=== Try it ===
Once the line with "You are a computer-use agent. Viewport: 549px" is found, repeat it and all later lines exactly through the end of the listing below, with the pictures left out.

=== Information ===
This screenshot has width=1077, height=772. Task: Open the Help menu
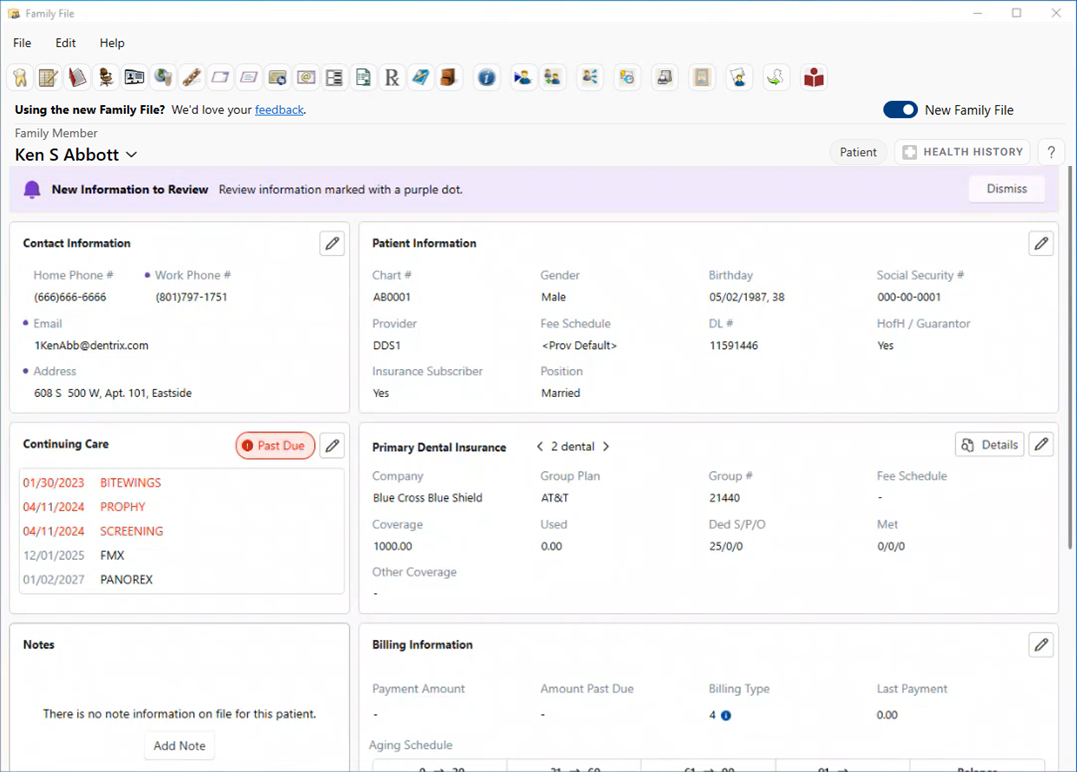point(112,43)
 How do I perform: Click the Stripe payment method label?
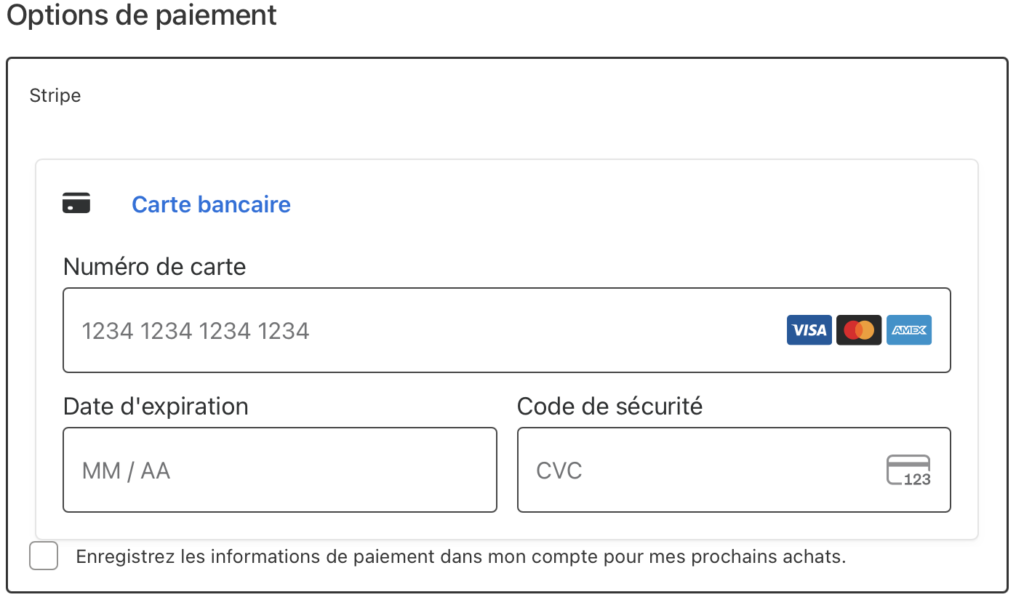tap(55, 96)
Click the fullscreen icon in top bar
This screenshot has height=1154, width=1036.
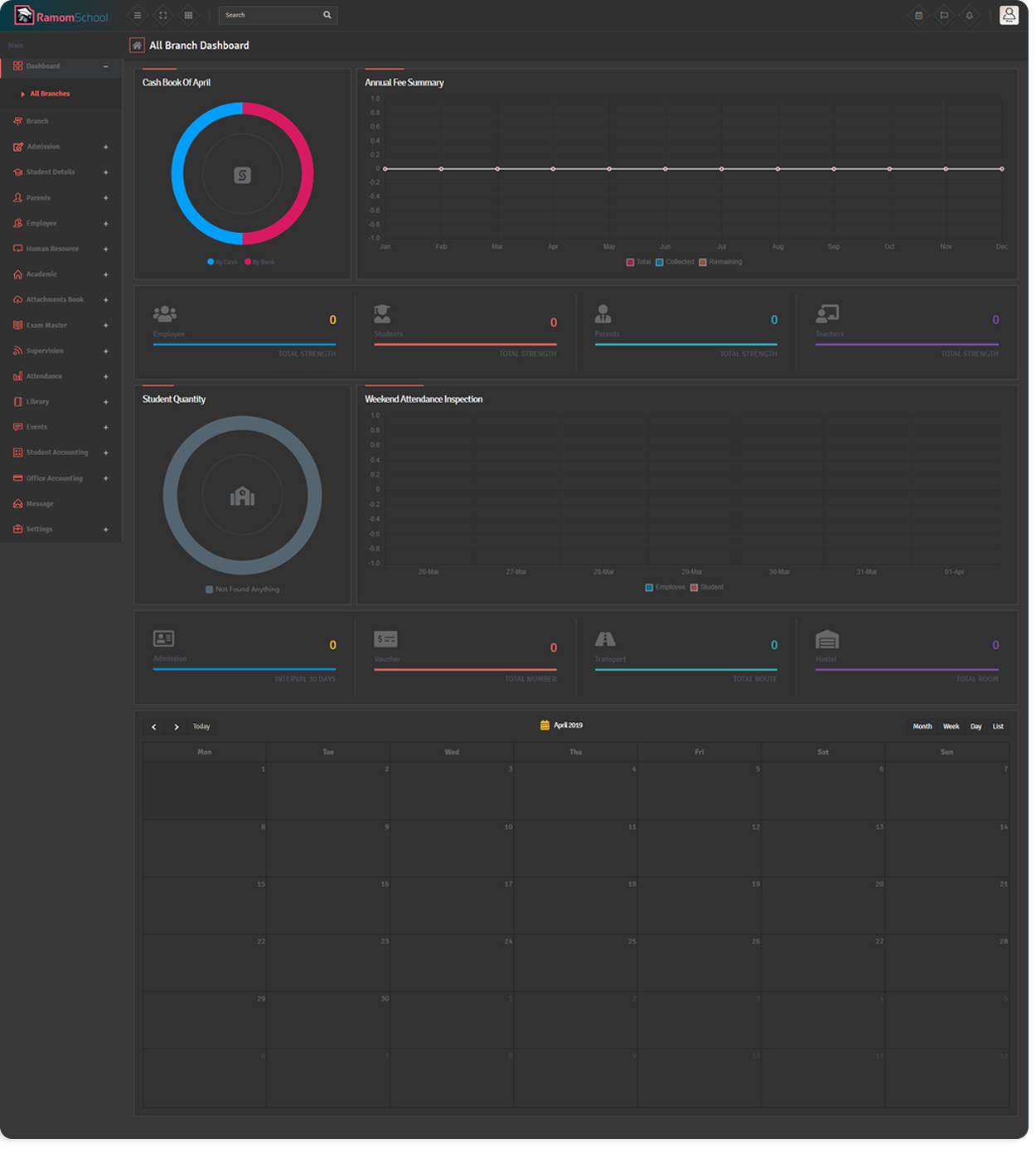coord(163,15)
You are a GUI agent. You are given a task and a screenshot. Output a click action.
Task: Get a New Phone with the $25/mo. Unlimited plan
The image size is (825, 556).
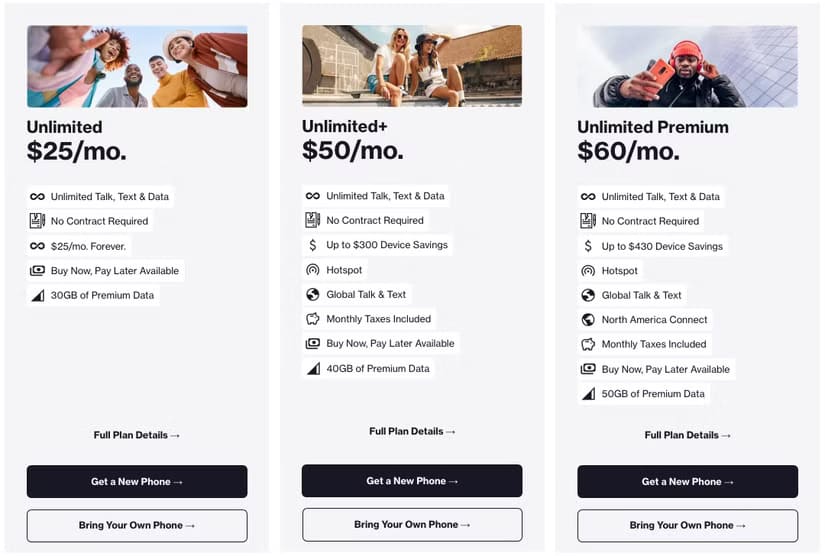(x=137, y=481)
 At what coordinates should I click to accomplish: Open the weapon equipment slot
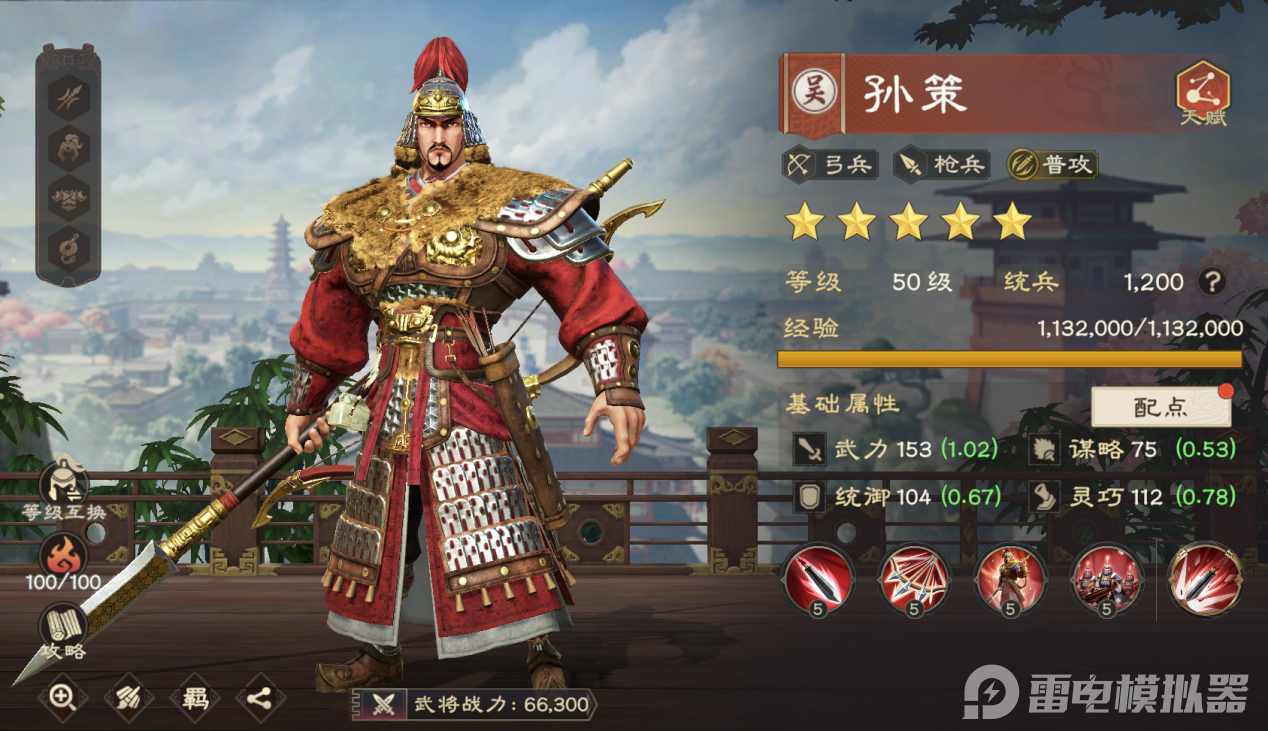pyautogui.click(x=69, y=97)
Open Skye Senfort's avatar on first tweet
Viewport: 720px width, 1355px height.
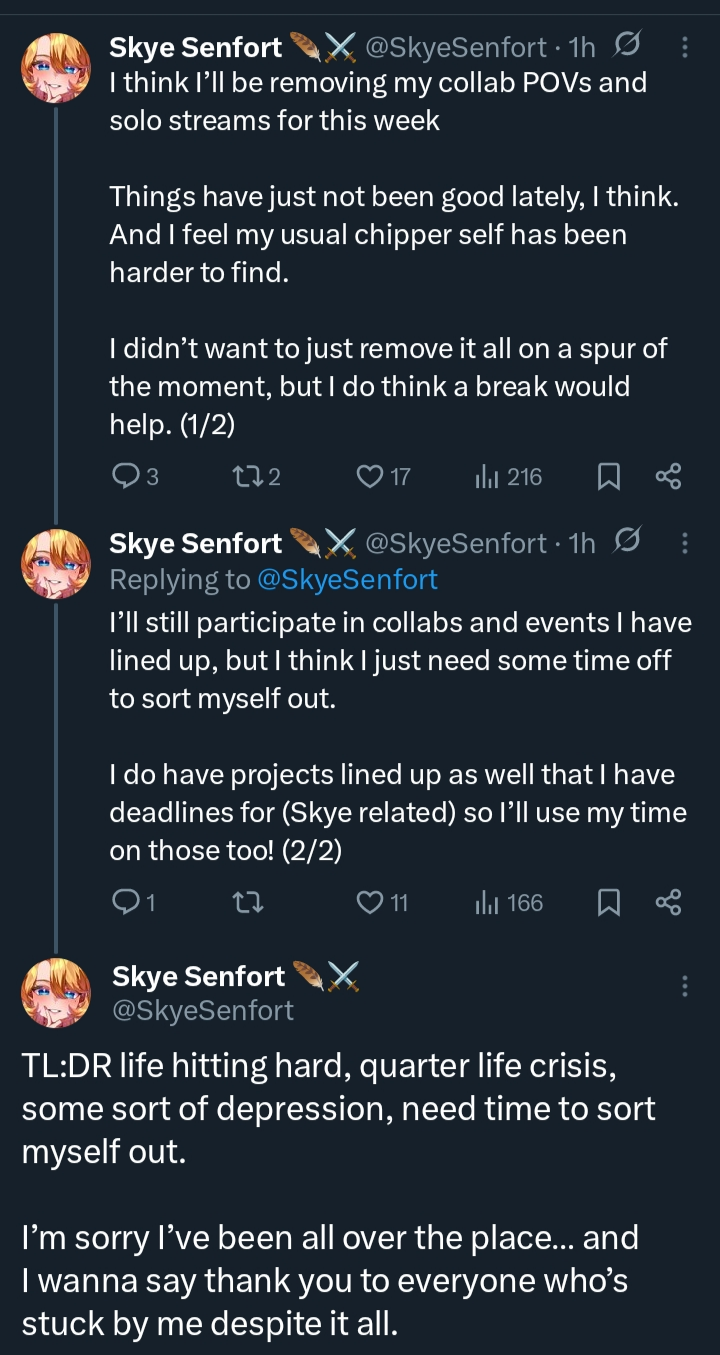click(56, 68)
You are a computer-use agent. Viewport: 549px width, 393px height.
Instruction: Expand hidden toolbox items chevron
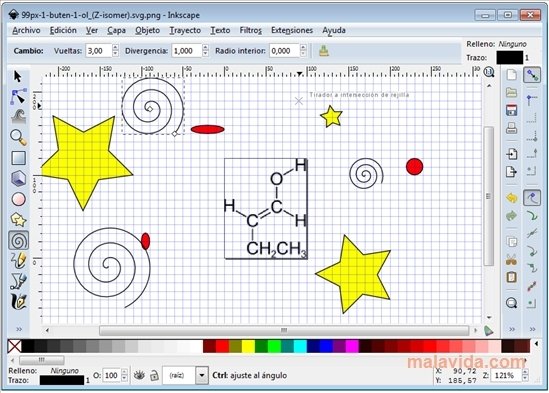[19, 329]
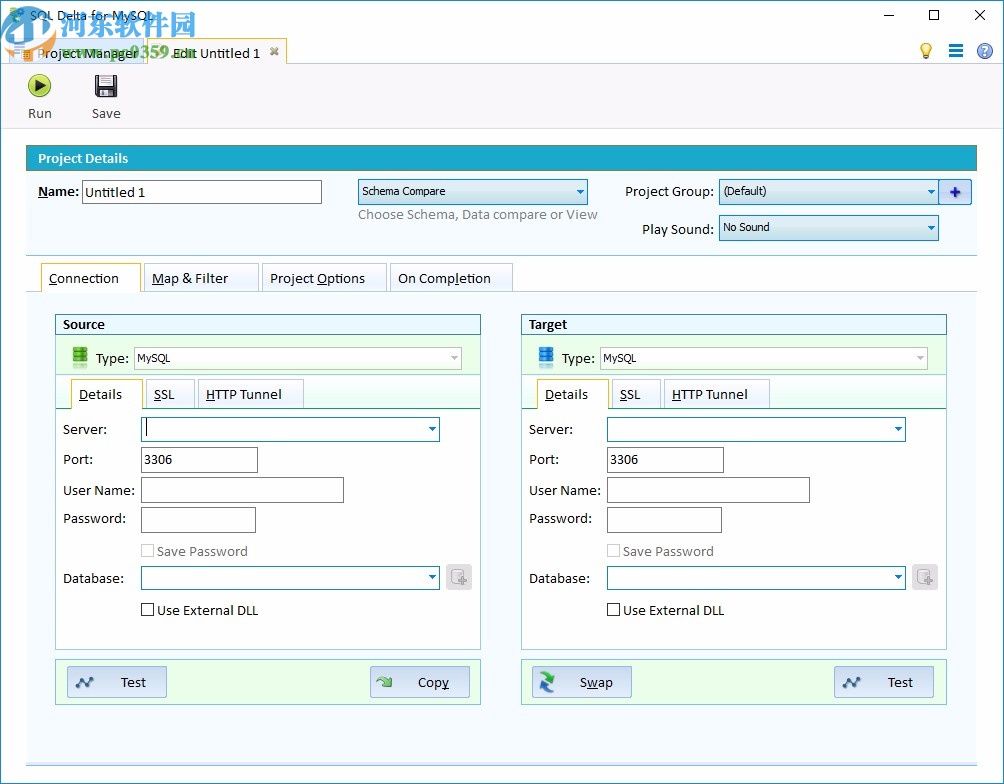Click the add database icon beside Source Database dropdown

(x=458, y=577)
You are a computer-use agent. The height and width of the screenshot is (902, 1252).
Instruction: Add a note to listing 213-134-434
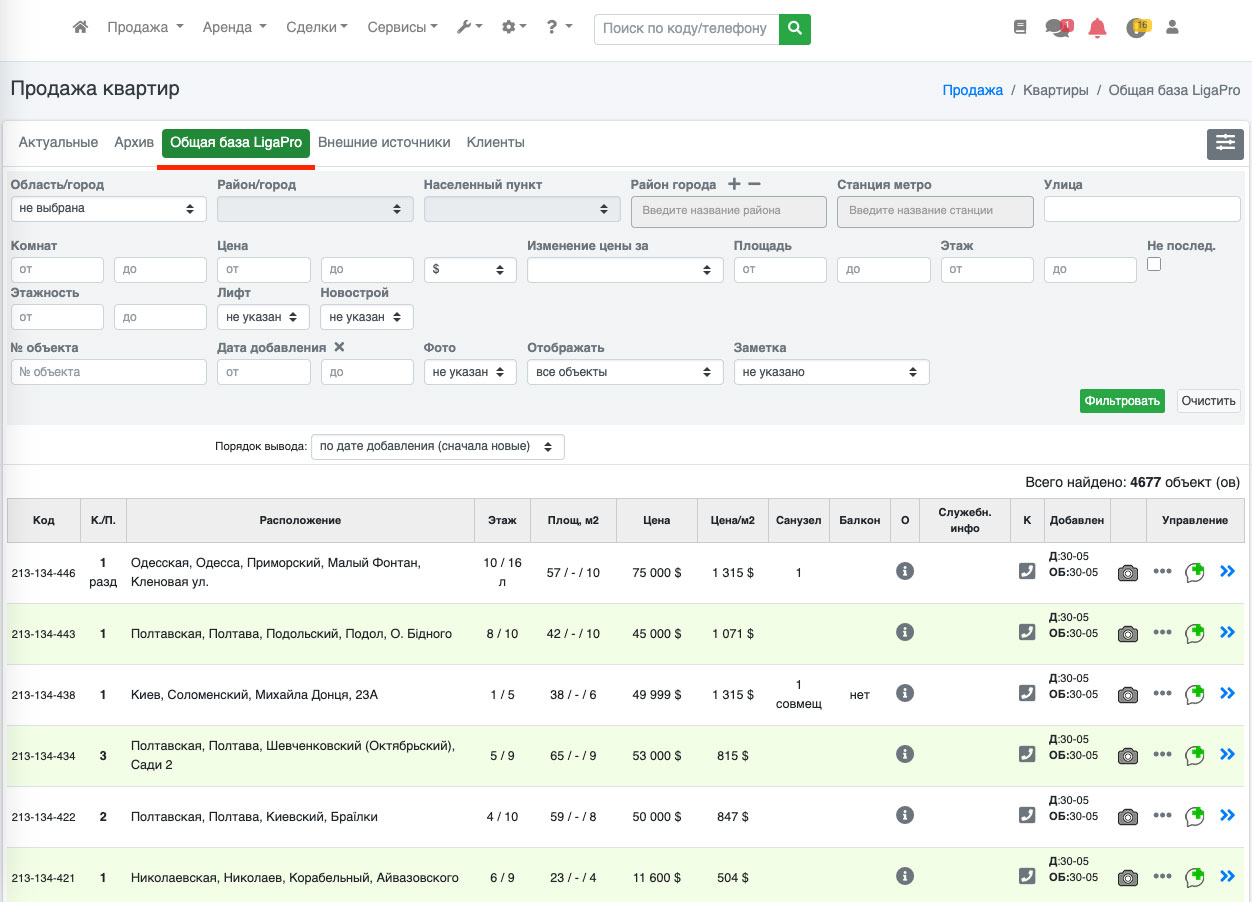tap(1194, 755)
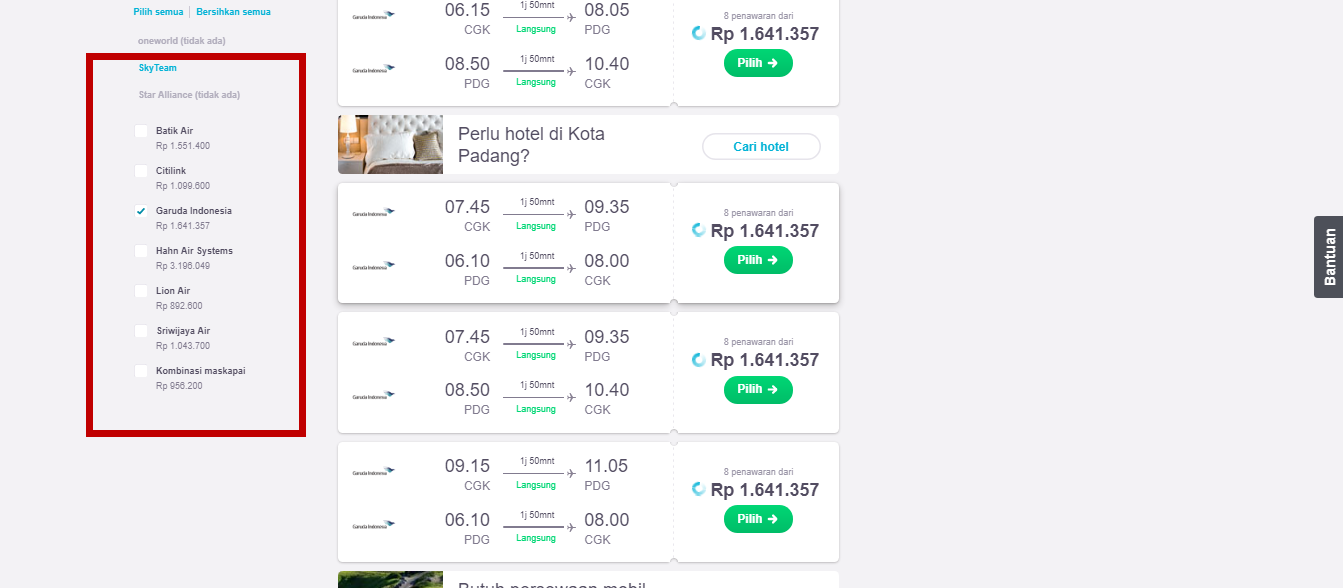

=== Task solution ===
You are a computer-use agent. Viewport: 549px width, 393px height.
Instruction: Expand hidden toolbox items chevron
[19, 329]
Click the add database icon beside Source Database dropdown

(x=458, y=577)
You are a computer-use agent. The height and width of the screenshot is (902, 1252).
Instruction: Add a note to listing 213-134-434
tap(1194, 755)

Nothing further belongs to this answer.